**Source passage**:
※

= Pecora Commission =

American inquiry that investigated the causes of the 1929 Wall Street Crash

The Pecora Investigation was an inquiry begun on March 4, 1932, by the United States Senate Committee on Banking and Currency to investigate the causes of the Wall Street crash of 1929. The name refers to the fourth and final chief counsel for the investigation, Ferdinand Pecora. His exposure of abusive practices in the financial industry galvanized broad public support for stricter regulations. As a result, the U.S. Congress passed the Glass–Steagall Banking Act of 1933, the Securities Act of 1933, and the Securities Exchange Act of 1934.

==History==
Following the 1929 Wall Street Crash, the U.S. economy had gone into a depression, and a large number of banks failed. The Pecora Investigation sought to uncover the causes of the financial collapse. As chief counsel, Ferdinand Pecora personally examined many high-profile witnesses, who included some of the nation's most influential bankers and stockbrokers. Among these witnesses were Richard Whitney, president of the New York Stock Exchange; investment bankers Otto H. Kahn, Charles E. Mitchell, Thomas W. Lamont, and Albert H. Wiggin; and celebrated commodity market speculators such as Arthur W. Cutten. Given wide media coverage, the testimony of the powerful banker J. P. Morgan Jr. caused a public outcry after he admitted under examination that he and many of his partners had not paid any income taxes in 1931 and 1932.

Among the associate counsels assisting Pecora was David Saperstein, a young attorney specializing in banking and municipal law who later became the first Director of the Securities and Exchange Commission’s Division of Trading and Exchange under Joseph P. Kennedy Sr. Saperstein supervised committee staff investigations and helped draft provisions that were incorporated into the Securities Exchange Act of 1934.

==Investigations (1932-34)==
The investigation was launched by a majority-Republican Senate, under the Banking Committee's chairman, Senator Peter Norbeck. Hearings began on April 11, 1932, but were criticized by Democratic Party members and their supporters as being little more than an attempt by the Republicans to appease the growing demands of an angry American public suffering through the Great Depression. Two chief counsels were fired for ineffectiveness, and a third resigned after the committee refused to give him broad subpoena power. In January 1933, Ferdinand Pecora, an assistant district attorney for New York County, was hired to write the final report. Discovering that the investigation was incomplete, Pecora requested permission to hold an additional month of hearings. His exposé of the National City Bank (now Citibank) made banner headlines and caused the bank's president to resign. Democrats had won the majority in the Senate, and the new president, Franklin D. Roosevelt, urged the new Democratic chairman of the Banking Committee, Senator Duncan U. Fletcher, to let Pecora continue the probe. So actively did Pecora pursue the investigation that his name became publicly identified with it, rather than the committee's chairman.

※

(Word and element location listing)
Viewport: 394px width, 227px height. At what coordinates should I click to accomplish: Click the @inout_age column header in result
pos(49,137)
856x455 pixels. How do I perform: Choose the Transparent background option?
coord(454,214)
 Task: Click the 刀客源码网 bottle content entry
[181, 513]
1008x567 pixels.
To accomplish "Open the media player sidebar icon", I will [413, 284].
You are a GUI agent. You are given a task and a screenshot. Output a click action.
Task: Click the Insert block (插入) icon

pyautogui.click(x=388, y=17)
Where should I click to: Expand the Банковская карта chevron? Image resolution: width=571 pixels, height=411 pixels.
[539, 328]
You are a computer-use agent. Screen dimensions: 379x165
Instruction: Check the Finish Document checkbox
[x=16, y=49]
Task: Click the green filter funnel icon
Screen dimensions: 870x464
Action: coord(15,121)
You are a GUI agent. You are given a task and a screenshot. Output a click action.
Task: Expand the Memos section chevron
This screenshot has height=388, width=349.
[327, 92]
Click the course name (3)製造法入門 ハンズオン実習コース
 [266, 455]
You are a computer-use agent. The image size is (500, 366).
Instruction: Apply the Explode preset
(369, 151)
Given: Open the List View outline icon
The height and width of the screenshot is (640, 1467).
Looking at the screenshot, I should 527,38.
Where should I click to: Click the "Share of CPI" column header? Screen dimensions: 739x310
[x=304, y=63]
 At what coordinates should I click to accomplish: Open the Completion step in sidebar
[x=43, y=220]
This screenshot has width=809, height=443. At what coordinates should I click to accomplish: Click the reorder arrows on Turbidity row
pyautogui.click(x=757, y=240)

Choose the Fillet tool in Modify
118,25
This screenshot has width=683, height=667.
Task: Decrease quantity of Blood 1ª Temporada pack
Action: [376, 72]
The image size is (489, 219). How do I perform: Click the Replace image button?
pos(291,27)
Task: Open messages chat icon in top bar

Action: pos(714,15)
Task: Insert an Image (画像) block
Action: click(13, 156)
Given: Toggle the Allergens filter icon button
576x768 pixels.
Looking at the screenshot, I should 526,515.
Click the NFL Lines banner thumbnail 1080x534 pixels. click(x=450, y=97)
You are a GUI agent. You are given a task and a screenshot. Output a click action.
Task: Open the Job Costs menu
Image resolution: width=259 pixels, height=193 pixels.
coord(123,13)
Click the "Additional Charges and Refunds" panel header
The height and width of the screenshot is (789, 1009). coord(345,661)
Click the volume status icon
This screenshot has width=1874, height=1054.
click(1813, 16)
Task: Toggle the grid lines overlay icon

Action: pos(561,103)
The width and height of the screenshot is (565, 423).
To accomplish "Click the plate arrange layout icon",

※

**Aim 1**: In the Pecora Commission article, on what date did the hearings begin?
**Aim 2**: Quote word for word the part of the Pecora Commission article that begins with the words containing "American inquiry that" and ends with "and the Securities Exchange Act of 1934.".
The listing plays no role here.

**Exercise response 1**: April 11, 1932.

**Exercise response 2**:
American inquiry that investigated the causes of the 1929 Wall Street Crash

The Pecora Investigation was an inquiry begun on March 4, 1932, by the United States Senate Committee on Banking and Currency to investigate the causes of the Wall Street crash of 1929. The name refers to the fourth and final chief counsel for the investigation, Ferdinand Pecora. His exposure of abusive practices in the financial industry galvanized broad public support for stricter regulations. As a result, the U.S. Congress passed the Glass–Steagall Banking Act of 1933, the Securities Act of 1933, and the Securities Exchange Act of 1934.